[Saved data entries]
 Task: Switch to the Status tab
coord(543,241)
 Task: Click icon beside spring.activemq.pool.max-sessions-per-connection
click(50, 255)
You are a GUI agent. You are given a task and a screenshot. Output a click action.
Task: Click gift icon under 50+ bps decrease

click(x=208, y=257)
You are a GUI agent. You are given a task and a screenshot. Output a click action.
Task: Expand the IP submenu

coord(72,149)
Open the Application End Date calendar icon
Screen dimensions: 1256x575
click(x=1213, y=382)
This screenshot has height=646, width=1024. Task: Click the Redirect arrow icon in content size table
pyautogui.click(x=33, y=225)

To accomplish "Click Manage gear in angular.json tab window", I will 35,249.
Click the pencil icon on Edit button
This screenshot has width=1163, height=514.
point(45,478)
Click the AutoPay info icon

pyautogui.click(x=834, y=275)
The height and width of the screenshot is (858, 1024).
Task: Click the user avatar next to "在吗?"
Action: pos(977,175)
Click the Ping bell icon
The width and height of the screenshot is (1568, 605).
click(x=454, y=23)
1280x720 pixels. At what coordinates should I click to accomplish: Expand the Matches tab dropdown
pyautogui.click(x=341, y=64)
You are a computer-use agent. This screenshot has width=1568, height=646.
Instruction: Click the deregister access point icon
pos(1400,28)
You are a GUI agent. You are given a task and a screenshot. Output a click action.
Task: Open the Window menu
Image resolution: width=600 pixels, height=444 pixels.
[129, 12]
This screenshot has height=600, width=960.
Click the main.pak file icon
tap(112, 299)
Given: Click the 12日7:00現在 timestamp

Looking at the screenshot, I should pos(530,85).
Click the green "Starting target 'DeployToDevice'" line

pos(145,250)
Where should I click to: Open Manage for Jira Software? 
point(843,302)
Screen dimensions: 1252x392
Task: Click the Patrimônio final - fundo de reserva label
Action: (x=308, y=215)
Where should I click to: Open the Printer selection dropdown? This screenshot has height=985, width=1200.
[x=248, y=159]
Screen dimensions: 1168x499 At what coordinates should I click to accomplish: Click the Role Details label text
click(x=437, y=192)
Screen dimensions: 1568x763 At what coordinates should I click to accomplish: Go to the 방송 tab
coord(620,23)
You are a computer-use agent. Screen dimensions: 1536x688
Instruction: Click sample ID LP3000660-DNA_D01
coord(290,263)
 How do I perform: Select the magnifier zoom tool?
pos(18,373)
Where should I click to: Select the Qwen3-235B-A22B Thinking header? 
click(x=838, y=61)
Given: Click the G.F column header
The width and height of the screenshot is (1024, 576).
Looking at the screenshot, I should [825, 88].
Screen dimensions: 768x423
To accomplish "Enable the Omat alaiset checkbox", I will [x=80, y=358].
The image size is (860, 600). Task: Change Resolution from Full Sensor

** Exercise goal **
Once the records are read, print each of them exactly as written.

** Result of this task **
 Task: Switch to the Status tab
coord(543,241)
 Task: Click icon beside spring.activemq.pool.max-sessions-per-connection
click(50, 255)
You are a GUI agent. You are given a task and a screenshot. Output a click action.
Task: Click gift icon under 50+ bps decrease

click(x=208, y=257)
You are a GUI agent. You are given a task and a screenshot. Output a click action.
Task: Expand the IP submenu

coord(72,149)
Open the Application End Date calendar icon
Screen dimensions: 1256x575
click(x=1213, y=382)
This screenshot has height=646, width=1024. Task: Click the Redirect arrow icon in content size table
pyautogui.click(x=33, y=225)

To accomplish "Click Manage gear in angular.json tab window", I will 35,249.
Click the pencil icon on Edit button
This screenshot has width=1163, height=514.
point(45,478)
Click the AutoPay info icon

pyautogui.click(x=834, y=275)
The height and width of the screenshot is (858, 1024).
Task: Click the user avatar next to "在吗?"
Action: pos(977,175)
Click the Ping bell icon
The width and height of the screenshot is (1568, 605).
click(x=454, y=23)
1280x720 pixels. At what coordinates should I click to accomplish: Expand the Matches tab dropdown
pyautogui.click(x=341, y=64)
You are a computer-use agent. This screenshot has width=1568, height=646.
Instruction: Click the deregister access point icon
pos(1400,28)
You are a GUI agent. You are given a task and a screenshot. Output a click action.
Task: Open the Window menu
Image resolution: width=600 pixels, height=444 pixels.
[129, 12]
This screenshot has height=600, width=960.
Click the main.pak file icon
tap(112, 299)
Given: Click the 12日7:00現在 timestamp

Looking at the screenshot, I should pos(530,85).
Click the green "Starting target 'DeployToDevice'" line

pos(145,250)
Where should I click to: Open Manage for Jira Software? 
point(843,302)
Screen dimensions: 1252x392
Task: Click the Patrimônio final - fundo de reserva label
Action: (x=308, y=215)
Where should I click to: Open the Printer selection dropdown? This screenshot has height=985, width=1200.
[x=248, y=159]
Screen dimensions: 1168x499 At what coordinates should I click to accomplish: Click the Role Details label text
click(x=437, y=192)
Screen dimensions: 1568x763 At what coordinates should I click to accomplish: Go to the 방송 tab
coord(620,23)
You are a computer-use agent. Screen dimensions: 1536x688
Instruction: Click sample ID LP3000660-DNA_D01
coord(290,263)
 How do I perform: Select the magnifier zoom tool?
pos(18,373)
Where should I click to: Select the Qwen3-235B-A22B Thinking header? 
click(x=838, y=61)
Given: Click the G.F column header
The width and height of the screenshot is (1024, 576).
Looking at the screenshot, I should [825, 88].
Screen dimensions: 768x423
To accomplish "Enable the Omat alaiset checkbox", I will [x=80, y=358].
The image size is (860, 600). Task: Change Resolution from Full Sensor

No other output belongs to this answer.